What this task involves ▸ Among the entries that follow, count the lines that contain the word "will" and say how many there are, writing nothing else.

Input for this task ▸
● ● ● ● ●

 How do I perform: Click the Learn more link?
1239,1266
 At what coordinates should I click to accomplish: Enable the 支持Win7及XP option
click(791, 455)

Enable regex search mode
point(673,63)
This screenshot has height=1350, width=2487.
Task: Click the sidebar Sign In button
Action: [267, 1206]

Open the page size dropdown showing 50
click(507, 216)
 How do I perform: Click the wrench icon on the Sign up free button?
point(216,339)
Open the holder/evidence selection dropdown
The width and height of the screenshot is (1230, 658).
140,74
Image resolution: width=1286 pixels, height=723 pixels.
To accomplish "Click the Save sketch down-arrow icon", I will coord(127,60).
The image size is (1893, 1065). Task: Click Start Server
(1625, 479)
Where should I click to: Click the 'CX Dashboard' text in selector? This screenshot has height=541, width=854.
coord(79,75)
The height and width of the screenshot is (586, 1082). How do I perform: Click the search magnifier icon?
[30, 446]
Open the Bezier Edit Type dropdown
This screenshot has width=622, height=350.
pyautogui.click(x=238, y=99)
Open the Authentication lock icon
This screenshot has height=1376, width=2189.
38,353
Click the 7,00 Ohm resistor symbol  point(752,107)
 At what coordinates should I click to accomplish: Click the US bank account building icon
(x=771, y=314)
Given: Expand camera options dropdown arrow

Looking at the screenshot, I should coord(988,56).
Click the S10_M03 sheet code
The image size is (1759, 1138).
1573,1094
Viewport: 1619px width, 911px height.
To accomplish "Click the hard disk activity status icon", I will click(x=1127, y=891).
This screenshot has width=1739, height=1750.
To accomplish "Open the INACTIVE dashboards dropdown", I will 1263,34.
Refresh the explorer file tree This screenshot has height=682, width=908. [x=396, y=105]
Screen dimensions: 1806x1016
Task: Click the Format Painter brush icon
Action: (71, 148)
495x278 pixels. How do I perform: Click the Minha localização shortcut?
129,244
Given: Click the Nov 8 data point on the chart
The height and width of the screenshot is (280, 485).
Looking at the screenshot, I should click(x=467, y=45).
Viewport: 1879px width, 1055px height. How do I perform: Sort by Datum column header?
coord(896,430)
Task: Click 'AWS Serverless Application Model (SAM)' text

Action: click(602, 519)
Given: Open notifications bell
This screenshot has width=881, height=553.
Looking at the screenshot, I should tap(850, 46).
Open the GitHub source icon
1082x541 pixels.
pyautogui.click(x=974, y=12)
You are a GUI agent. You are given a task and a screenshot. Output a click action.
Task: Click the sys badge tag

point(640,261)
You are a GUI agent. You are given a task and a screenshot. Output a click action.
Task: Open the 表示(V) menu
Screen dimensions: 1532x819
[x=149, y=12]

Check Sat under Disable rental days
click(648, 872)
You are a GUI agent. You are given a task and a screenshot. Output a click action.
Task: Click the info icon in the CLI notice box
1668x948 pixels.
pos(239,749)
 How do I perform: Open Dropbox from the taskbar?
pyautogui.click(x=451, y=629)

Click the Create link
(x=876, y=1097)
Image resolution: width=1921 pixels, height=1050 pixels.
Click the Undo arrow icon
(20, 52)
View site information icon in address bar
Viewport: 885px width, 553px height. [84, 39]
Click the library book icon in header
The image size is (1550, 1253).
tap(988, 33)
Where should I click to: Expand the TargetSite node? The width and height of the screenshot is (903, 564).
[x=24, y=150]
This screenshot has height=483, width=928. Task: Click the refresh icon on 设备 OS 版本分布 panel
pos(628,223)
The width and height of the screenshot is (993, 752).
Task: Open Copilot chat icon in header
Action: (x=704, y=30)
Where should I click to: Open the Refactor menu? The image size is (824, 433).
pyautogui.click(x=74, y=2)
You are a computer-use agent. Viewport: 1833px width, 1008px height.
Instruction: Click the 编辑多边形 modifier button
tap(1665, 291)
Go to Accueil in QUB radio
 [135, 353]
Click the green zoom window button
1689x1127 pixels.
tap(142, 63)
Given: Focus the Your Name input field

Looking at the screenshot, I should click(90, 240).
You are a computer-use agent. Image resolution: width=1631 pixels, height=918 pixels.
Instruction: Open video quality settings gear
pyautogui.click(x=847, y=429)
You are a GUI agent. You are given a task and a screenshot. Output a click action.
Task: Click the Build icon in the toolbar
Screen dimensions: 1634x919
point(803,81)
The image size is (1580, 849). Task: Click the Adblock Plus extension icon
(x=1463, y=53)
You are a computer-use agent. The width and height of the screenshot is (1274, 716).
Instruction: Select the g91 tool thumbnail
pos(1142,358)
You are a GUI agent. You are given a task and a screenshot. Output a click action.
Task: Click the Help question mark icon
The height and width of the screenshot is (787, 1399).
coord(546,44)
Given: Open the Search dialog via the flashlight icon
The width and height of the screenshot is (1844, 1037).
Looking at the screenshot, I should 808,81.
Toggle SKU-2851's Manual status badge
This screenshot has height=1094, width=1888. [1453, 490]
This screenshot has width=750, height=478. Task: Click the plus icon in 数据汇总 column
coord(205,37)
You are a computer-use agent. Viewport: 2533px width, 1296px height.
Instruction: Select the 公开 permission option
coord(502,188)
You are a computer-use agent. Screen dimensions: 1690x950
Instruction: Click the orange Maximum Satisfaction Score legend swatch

● ● ● ● ●

Answer space ▸ 3